Given the complexity of SICI codes, the recommended practice is to
automate the SICI creation process. If an article is structured enough,
all elements of SICI can be extracted from the document. A tool capable
of this has been built by the E.U. project DIEPER; this tool, of course,
only works properly if the document is structured in the way the DIEPER
project recommends.
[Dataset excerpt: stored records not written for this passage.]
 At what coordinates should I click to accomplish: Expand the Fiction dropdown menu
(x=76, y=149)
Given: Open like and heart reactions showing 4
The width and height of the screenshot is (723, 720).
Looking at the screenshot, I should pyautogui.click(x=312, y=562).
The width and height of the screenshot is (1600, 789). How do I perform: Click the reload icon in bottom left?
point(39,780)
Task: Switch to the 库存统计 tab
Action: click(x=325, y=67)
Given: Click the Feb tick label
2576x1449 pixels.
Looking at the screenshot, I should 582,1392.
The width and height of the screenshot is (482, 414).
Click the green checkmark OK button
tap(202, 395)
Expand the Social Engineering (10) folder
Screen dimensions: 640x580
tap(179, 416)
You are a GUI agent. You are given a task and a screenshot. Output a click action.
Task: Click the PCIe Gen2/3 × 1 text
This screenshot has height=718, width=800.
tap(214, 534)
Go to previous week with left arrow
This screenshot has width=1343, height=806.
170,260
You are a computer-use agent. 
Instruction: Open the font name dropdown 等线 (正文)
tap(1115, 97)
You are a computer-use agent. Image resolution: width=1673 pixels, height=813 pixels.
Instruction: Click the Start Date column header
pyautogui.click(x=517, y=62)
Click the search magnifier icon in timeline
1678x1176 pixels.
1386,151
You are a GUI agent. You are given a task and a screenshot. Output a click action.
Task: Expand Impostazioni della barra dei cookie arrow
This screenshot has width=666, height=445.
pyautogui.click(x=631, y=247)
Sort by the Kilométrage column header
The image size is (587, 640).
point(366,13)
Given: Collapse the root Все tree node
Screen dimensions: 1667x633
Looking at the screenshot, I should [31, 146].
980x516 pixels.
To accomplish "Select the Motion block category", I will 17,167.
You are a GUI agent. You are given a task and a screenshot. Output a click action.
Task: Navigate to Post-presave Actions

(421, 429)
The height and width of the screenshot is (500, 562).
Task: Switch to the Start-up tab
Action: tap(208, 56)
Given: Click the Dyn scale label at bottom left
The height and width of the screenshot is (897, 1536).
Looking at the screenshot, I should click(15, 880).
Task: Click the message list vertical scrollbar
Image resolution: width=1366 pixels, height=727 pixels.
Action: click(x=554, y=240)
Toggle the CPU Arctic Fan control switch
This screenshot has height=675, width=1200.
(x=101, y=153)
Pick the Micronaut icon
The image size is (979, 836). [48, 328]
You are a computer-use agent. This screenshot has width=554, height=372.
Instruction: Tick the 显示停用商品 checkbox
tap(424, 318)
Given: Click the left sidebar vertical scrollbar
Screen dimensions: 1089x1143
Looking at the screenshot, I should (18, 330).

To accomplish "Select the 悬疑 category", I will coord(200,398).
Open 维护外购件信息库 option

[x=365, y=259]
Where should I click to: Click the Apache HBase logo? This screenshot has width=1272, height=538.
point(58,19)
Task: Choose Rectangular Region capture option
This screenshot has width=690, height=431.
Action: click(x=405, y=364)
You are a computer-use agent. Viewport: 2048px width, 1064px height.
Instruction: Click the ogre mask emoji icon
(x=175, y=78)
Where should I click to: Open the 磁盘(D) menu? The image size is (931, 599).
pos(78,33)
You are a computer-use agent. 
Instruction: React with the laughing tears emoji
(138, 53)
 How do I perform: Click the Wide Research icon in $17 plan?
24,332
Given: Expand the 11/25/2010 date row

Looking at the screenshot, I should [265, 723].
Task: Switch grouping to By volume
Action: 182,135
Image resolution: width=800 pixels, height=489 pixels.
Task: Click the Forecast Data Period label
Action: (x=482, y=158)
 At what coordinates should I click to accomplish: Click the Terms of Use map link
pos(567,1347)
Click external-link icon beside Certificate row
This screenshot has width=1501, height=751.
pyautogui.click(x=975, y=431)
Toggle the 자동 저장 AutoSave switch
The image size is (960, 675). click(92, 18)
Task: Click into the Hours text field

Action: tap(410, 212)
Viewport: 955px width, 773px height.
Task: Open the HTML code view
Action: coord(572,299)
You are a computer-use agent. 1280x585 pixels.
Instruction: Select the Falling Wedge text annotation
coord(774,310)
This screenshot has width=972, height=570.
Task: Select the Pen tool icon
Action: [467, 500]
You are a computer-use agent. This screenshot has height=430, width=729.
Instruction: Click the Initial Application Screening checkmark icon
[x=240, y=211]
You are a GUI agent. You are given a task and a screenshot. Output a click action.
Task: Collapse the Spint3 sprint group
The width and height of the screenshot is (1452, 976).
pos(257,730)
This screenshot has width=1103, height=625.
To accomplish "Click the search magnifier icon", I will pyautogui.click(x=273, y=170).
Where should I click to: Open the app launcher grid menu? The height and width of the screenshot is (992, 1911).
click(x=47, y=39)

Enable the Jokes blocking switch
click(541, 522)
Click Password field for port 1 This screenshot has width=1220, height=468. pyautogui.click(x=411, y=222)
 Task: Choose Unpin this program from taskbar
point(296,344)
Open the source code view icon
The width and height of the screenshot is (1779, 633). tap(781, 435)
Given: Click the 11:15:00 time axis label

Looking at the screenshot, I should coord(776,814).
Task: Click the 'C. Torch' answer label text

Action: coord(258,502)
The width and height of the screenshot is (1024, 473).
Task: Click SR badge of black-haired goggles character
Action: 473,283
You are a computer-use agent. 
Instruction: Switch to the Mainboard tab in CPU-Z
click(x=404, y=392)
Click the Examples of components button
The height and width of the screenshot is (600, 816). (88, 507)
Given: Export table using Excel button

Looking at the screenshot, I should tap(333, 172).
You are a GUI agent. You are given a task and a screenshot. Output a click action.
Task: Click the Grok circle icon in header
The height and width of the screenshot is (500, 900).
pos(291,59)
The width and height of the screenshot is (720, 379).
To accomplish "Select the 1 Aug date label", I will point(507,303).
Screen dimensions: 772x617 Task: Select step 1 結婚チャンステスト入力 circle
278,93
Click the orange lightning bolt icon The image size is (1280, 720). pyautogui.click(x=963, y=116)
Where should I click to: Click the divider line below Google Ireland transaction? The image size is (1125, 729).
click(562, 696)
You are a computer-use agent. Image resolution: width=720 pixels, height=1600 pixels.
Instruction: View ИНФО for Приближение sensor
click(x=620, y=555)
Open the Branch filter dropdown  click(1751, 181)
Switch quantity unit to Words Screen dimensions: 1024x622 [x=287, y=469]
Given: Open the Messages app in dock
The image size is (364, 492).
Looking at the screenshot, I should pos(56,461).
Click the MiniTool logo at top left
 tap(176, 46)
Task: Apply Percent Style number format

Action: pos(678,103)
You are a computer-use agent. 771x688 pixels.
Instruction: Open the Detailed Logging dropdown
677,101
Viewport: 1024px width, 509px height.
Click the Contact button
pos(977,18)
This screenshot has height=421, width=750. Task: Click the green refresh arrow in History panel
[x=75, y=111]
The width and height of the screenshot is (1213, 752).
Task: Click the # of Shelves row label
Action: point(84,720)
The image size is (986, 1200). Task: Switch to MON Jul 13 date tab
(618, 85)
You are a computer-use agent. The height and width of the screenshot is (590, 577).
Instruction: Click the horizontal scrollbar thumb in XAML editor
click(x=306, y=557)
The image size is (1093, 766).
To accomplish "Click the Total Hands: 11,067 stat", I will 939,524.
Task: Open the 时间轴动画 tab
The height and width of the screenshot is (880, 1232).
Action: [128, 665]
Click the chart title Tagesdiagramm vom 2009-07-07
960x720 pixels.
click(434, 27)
Another, less challenging option is a SICI
generator, which builds syntactically correct SICIs, including the check
character, if the basic ingredients are typed in manually.


3.2 Encoding Considerations and Lexical Equivalence

RFC 2288 contains the following simple and yet sufficient analysis of
SICI encoding:

   The character set for SICIs is intended to be email-transport-
   transparent, so it does not present major problems.  However, all
   printable excluded and reserved characters from the URN syntax are
   valid in the SICI character set and must be %-encoded.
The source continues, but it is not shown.